--- BEGIN ---

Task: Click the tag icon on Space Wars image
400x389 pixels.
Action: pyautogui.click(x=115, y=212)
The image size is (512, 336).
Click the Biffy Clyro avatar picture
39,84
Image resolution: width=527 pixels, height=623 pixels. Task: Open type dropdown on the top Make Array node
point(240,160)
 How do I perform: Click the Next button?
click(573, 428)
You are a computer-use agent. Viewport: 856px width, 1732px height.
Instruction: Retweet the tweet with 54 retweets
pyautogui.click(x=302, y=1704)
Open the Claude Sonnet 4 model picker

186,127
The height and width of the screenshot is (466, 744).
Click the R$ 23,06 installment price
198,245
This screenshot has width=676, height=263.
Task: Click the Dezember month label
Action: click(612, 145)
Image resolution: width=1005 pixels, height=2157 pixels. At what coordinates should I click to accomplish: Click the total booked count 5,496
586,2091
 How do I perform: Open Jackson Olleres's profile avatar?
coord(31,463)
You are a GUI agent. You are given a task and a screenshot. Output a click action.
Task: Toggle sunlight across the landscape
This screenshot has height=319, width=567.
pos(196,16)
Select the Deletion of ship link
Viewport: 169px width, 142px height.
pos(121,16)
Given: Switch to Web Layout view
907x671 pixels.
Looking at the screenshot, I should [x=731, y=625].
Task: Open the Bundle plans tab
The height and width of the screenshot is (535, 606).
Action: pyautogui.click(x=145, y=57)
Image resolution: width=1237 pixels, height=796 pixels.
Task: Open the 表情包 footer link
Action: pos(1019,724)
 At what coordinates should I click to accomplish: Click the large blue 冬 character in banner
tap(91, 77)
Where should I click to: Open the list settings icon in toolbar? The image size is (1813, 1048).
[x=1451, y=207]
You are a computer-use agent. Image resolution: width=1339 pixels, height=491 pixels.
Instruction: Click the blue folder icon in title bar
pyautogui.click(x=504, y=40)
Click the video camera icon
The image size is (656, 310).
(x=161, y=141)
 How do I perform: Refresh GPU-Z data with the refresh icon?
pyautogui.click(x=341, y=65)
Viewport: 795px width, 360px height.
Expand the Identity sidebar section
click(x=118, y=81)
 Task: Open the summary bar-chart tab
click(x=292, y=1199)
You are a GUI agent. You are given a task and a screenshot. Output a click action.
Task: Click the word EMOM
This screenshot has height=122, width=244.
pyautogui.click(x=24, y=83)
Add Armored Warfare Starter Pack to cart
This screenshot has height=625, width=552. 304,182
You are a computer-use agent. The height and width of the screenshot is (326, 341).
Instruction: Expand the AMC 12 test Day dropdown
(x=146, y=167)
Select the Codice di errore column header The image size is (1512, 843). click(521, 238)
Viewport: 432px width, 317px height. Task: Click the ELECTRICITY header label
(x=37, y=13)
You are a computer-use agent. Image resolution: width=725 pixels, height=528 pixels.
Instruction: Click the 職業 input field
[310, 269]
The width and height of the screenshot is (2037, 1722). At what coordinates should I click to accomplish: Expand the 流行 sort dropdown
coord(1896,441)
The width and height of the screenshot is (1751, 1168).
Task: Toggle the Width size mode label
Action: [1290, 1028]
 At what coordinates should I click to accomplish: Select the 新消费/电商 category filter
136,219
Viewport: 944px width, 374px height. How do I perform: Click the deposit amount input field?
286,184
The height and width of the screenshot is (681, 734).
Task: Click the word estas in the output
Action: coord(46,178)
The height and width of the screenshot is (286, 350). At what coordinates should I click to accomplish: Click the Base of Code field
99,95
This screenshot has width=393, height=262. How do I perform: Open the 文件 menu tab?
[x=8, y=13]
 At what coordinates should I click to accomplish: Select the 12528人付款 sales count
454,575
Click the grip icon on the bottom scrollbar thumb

--- END ---

*EXERCISE DESCRIPTION*. Output the material from the line with "The image size is (512, 336)." up to and including the line with "coord(31,463)" as a Markdown table with the columns Row and Material line. Number each line in order and leave out blank lines.

*WRITTEN RESPONSE*.
| Row | Material line |
|---|---|
| 1 | The image size is (512, 336). |
| 2 | Click the Biffy Clyro avatar picture |
| 3 | 39,84 |
| 4 | Image resolution: width=527 pixels, height=623 pixels. Task: Open type dropdown on the top Make Array node |
| 5 | point(240,160) |
| 6 |  How do I perform: Click the Next button? |
| 7 | click(573, 428) |
| 8 | You are a computer-use agent. Viewport: 856px width, 1732px height. |
| 9 | Instruction: Retweet the tweet with 54 retweets |
| 10 | pyautogui.click(x=302, y=1704) |
| 11 | Open the Claude Sonnet 4 model picker |
| 12 | 186,127 |
| 13 | The height and width of the screenshot is (466, 744). |
| 14 | Click the R$ 23,06 installment price |
| 15 | 198,245 |
| 16 | This screenshot has width=676, height=263. |
| 17 | Task: Click the Dezember month label |
| 18 | Action: click(612, 145) |
| 19 | Image resolution: width=1005 pixels, height=2157 pixels. At what coordinates should I click to accomplish: Click the total booked count 5,496 |
| 20 | 586,2091 |
| 21 |  How do I perform: Open Jackson Olleres's profile avatar? |
| 22 | coord(31,463) |